[SUPPLIED RECORDS — start]
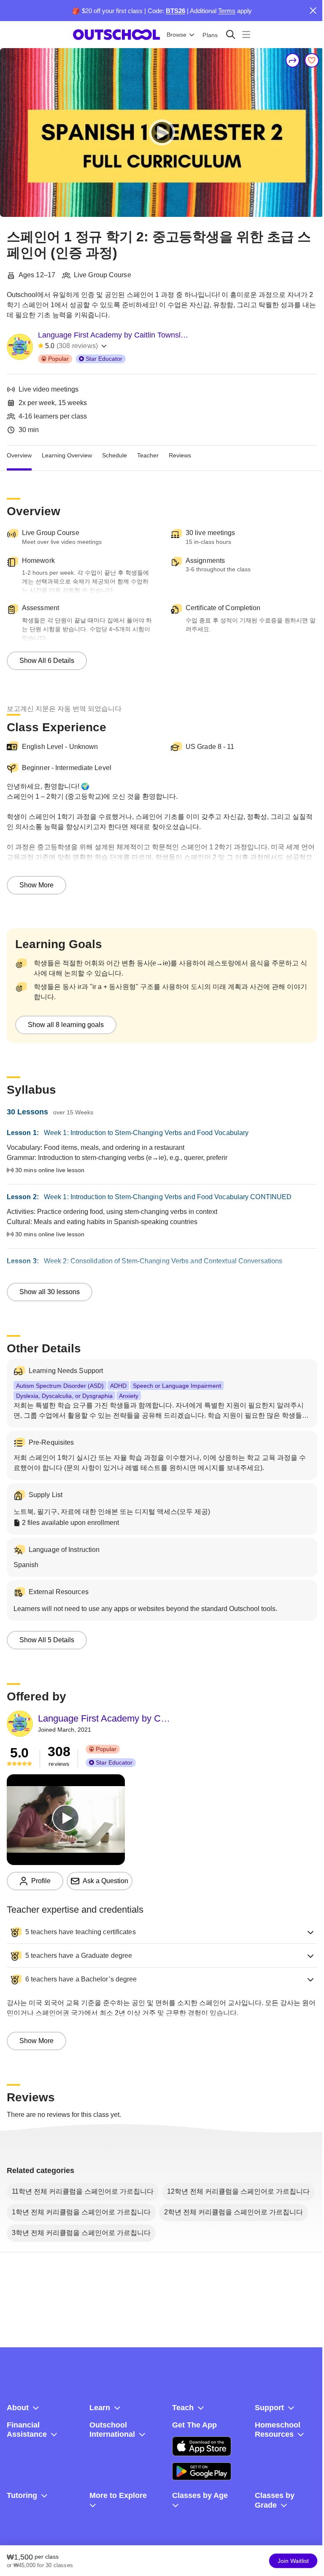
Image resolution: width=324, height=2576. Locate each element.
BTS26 (175, 10)
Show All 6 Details (46, 660)
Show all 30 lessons (49, 1291)
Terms (226, 10)
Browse (176, 34)
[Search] (230, 34)
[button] (162, 1932)
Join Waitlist (293, 2560)
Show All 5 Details (46, 1639)
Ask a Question (105, 1880)
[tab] (19, 456)
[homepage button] (116, 34)
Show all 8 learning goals (66, 1024)
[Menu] (246, 34)
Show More (36, 885)
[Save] (312, 60)
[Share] (293, 60)
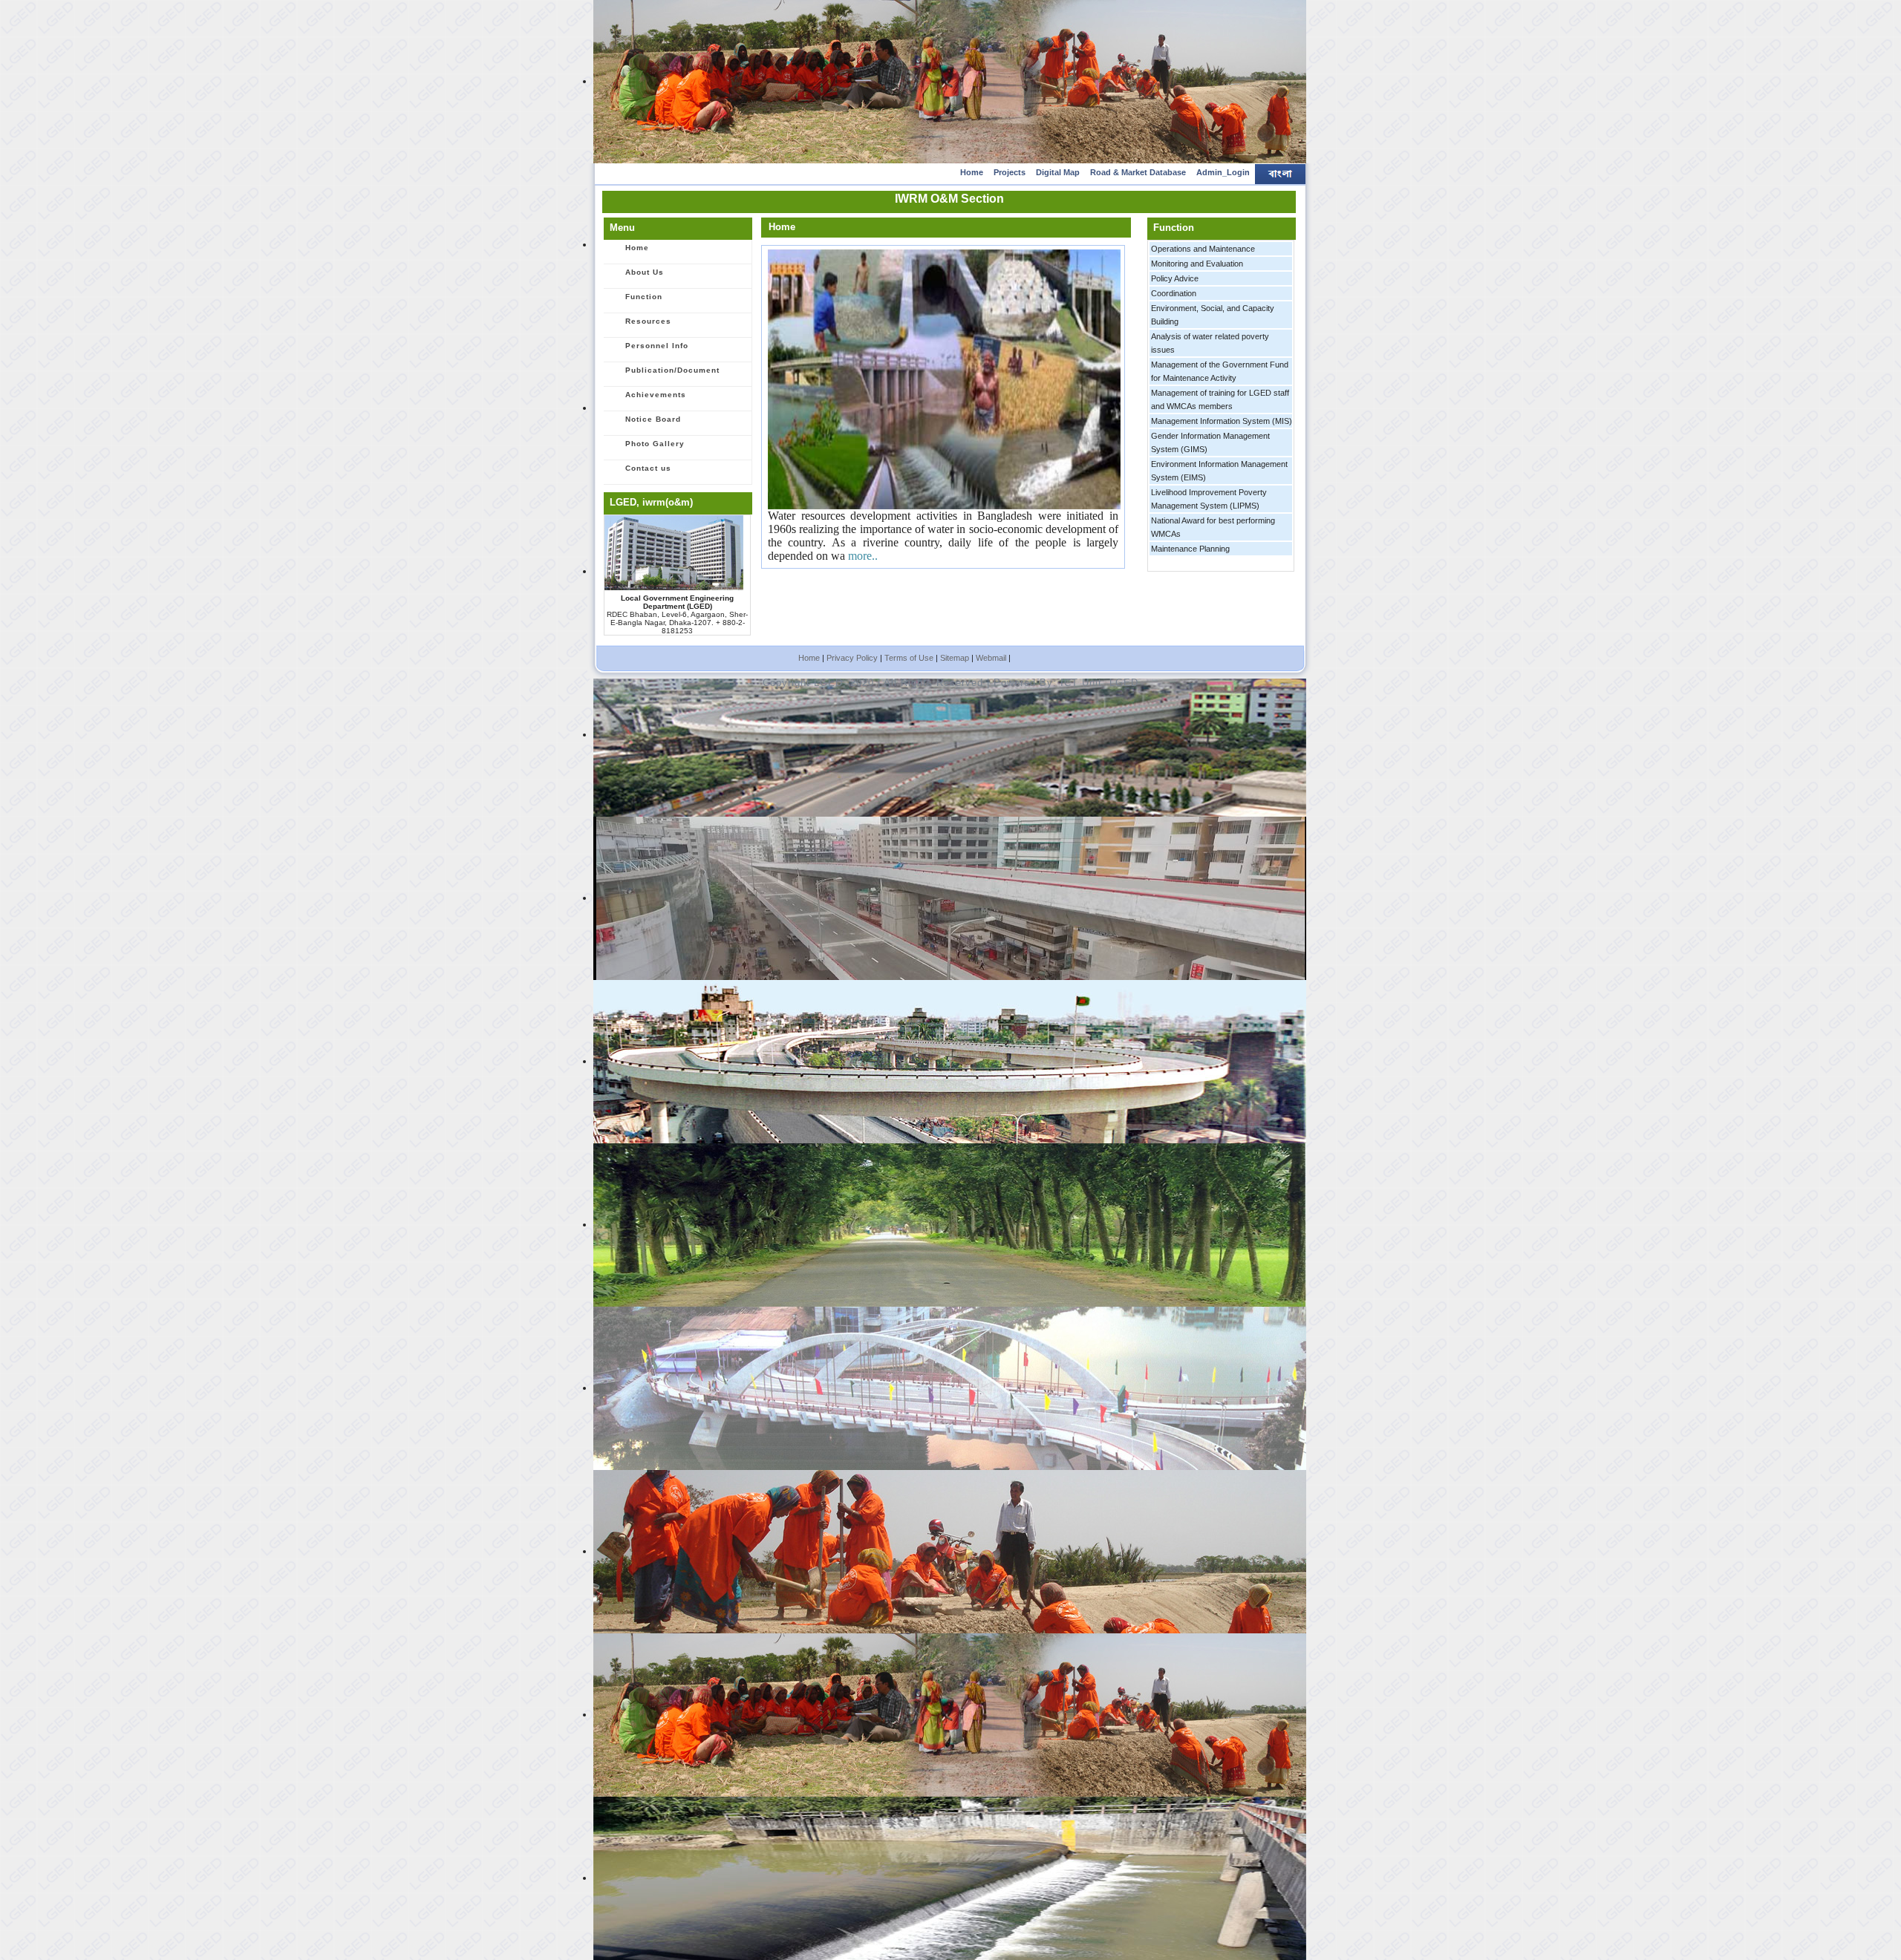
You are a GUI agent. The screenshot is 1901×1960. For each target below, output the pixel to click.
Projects (1010, 172)
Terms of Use (908, 657)
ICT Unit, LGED (1099, 682)
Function (643, 297)
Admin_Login (1223, 172)
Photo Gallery (655, 444)
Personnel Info (656, 346)
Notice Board (653, 419)
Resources (648, 321)
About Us (644, 272)
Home (971, 172)
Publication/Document (672, 370)
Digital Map (1058, 172)
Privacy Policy (852, 657)
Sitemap (954, 657)
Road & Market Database (1138, 172)
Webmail (991, 657)
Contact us (648, 468)
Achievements (655, 395)
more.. (863, 555)
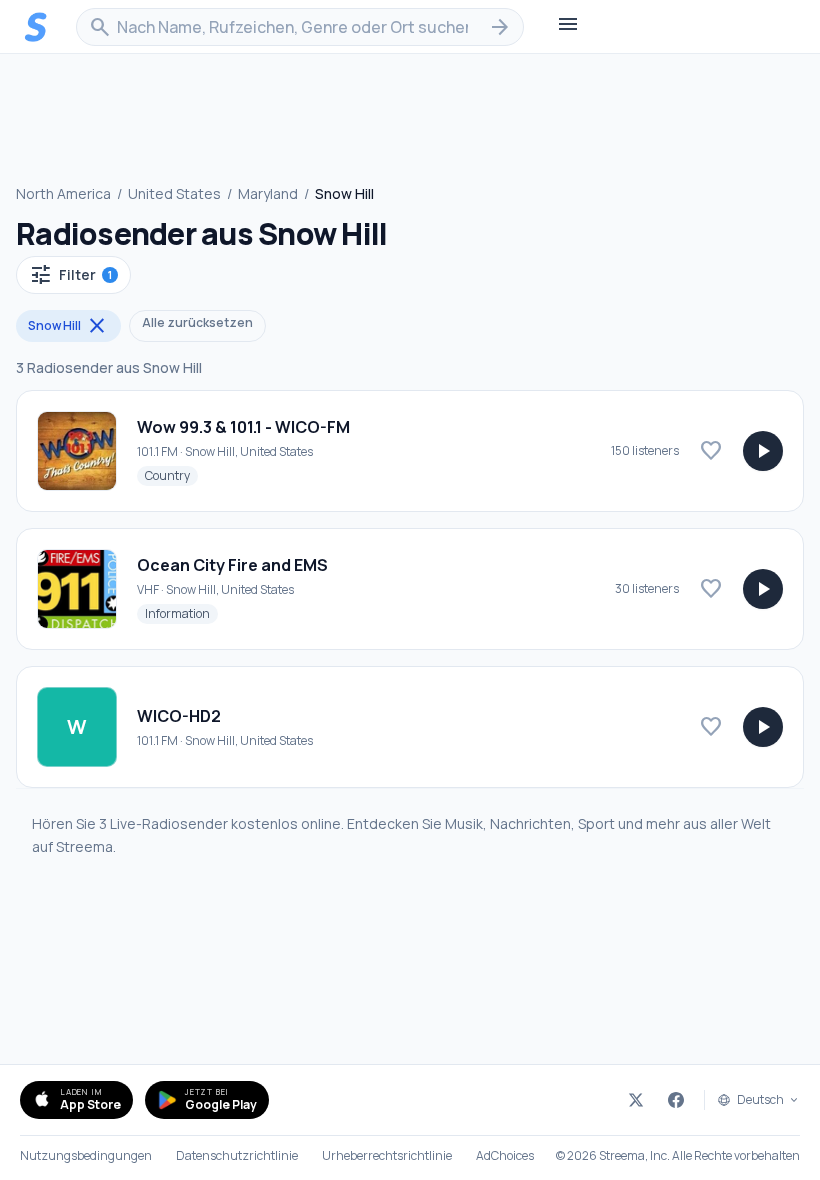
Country (171, 475)
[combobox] (300, 27)
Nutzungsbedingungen (86, 1156)
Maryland (268, 193)
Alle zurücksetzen (197, 322)
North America (63, 193)
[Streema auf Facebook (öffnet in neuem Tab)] (676, 1100)
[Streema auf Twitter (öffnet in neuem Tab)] (636, 1100)
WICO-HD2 (179, 716)
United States (174, 193)
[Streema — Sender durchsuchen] (36, 27)
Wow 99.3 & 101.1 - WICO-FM (243, 427)
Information (181, 613)
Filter (70, 275)
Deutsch (760, 1100)
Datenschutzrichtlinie (237, 1156)
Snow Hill (68, 326)
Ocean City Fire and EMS (232, 565)
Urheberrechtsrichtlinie (387, 1156)
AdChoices (505, 1156)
[SUPPLIED RECORDS — finish]
» **TASK OBJECTIVE**
Looking at each line of the records, count the ones where the word "Details" appears, and report only the count.

» **THE COMPLETED TASK**
2